Routine Tumor Testing for Homologous Recombination Deficiency in Patients With High Grade Epithelial Ovarian Cancer at a Statewide Gynecological Cancer Service in Western Australia: An Observational Study

Abstract

Background

Poly-ADP ribose polymerase inhibitors have been shown to improve progression-free survival in patients with advanced high-grade epithelial non-mucinous ovarian cancers characterized by a deficiency in homologous recombination (HRD).

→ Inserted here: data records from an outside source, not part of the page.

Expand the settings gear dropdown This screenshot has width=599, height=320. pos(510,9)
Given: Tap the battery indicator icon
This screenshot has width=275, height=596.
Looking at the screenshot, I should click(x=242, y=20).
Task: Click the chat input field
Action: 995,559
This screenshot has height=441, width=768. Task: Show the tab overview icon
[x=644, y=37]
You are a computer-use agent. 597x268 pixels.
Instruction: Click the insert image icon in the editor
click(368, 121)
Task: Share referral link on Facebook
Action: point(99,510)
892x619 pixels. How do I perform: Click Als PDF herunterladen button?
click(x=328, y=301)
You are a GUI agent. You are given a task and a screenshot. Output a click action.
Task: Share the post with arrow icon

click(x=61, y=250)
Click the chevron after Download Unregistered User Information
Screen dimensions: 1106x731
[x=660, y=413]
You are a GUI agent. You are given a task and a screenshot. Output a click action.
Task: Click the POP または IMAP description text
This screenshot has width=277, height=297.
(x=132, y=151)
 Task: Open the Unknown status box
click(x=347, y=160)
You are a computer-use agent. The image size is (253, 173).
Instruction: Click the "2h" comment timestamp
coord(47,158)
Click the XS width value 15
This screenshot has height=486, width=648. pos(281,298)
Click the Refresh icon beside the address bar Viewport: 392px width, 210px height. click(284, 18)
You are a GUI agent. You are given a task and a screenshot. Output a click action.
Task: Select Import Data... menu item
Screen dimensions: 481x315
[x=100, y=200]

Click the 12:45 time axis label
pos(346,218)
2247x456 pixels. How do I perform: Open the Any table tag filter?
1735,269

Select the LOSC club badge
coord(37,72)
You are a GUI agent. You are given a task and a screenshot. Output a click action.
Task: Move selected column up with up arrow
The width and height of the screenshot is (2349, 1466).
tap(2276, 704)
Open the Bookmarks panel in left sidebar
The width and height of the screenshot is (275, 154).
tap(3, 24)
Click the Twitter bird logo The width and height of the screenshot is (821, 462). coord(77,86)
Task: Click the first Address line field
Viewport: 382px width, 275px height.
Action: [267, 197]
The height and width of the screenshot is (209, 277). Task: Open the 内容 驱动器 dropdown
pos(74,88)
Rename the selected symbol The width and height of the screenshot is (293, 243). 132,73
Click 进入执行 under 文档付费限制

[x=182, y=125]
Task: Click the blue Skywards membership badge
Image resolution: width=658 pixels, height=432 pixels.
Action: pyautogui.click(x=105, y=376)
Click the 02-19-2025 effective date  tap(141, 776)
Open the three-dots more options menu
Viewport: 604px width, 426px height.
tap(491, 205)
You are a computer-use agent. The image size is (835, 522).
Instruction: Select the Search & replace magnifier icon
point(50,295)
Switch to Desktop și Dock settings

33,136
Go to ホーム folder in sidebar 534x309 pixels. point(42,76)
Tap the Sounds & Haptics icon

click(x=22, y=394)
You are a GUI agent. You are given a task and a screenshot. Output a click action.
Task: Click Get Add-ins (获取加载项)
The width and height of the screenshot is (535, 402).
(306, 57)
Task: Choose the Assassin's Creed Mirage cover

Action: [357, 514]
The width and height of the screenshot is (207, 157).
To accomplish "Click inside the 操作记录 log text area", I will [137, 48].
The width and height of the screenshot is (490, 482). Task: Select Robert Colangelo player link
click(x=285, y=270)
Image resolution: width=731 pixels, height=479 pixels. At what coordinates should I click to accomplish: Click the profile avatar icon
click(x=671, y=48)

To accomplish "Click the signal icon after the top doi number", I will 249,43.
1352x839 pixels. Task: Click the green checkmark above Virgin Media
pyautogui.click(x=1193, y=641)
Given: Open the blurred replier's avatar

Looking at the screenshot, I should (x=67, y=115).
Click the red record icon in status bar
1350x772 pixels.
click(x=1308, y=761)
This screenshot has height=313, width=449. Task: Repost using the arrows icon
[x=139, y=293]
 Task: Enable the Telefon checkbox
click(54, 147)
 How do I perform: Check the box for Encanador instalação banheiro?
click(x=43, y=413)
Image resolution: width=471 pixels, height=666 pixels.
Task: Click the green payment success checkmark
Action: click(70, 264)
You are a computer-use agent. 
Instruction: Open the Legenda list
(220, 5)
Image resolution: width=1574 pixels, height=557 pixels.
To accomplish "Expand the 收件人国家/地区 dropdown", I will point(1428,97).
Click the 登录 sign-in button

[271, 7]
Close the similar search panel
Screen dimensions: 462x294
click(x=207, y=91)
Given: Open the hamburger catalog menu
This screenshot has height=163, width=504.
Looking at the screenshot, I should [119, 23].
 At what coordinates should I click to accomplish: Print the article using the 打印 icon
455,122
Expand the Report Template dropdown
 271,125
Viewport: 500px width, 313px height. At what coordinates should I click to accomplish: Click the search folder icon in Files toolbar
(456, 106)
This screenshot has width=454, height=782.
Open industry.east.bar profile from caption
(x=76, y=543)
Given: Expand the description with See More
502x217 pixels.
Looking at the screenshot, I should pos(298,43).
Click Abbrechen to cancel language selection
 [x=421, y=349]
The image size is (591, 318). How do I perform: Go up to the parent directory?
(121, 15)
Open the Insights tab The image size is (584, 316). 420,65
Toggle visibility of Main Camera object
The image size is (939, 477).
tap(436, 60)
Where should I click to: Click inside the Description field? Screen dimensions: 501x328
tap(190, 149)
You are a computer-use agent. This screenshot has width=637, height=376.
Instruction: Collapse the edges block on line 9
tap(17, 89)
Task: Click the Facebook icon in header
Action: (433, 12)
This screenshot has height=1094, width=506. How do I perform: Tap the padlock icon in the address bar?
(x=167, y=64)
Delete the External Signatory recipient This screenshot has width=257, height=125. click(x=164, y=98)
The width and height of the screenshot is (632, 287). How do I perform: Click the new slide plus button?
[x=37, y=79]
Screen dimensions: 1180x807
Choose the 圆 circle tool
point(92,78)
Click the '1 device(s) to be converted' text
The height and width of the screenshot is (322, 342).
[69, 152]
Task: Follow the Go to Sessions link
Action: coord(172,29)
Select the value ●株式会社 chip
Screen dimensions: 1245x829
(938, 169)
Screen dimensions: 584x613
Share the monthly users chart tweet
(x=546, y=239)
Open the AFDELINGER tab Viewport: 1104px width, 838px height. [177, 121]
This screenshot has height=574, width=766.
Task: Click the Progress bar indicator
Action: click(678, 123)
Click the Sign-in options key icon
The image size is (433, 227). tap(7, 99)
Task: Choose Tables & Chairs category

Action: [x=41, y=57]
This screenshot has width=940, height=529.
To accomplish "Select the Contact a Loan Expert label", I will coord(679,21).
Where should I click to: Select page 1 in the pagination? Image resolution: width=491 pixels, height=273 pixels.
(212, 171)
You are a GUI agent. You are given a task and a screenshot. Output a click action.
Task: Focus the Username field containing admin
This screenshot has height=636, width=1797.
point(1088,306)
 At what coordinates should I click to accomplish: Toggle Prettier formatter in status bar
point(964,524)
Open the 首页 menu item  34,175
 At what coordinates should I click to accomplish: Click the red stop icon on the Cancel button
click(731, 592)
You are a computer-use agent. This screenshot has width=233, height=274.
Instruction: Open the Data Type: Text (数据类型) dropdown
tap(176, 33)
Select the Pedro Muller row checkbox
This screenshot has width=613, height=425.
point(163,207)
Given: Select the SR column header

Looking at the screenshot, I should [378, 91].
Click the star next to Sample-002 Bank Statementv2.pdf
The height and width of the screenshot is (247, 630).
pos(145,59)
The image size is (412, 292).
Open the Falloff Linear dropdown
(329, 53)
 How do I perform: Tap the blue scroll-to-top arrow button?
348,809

Guidelines recommend all patients with advanced high-grade epithelial ovarian cancer undergo genomic tumor testing for HRD. Our aim was to evaluate the first year of HRD testing at the statewide Western Australia Gynecologic Cancer Service to assess factors associated with obtaining a diagnostic HRD testing result.

Methods

Retrospective chart review.

Results

HRD testing was indicated in 84 patients, and ordered in 79, of which three had non-diagnostic/inconclusive results, all due to insufficient tumor quantity. One patient had the sample collected using a 20-gauge core biopsy needle under image guidance, one patient following interval debulking surgery, and one following primary debulking surgery. Of 76 patients with an HRD result, HRD was positive in 29 (38.2%). A somatic BRCA mutation was detected in six of these 29 patients (20.6%) and HRD positive, BRCAwt was detected in 23 of 29 patients (79.4%). All core biopsies with 16- and 18-gauge needles had a diagnostic HRD result. Ten of 11 patients who were treated by neoadjuvant chemotherapy and whose biopsies were obtained at interval cytoreductive surgery had sufficient tumor tissue for testing and had a diagnostic HRD result. All ascitic/pleural fluid samples sent for HRD testing yielded diagnostic results.

Conclusions

Compliance with HRD testing was high, and only three of 79 (3.8%) patients had non-diagnostic results.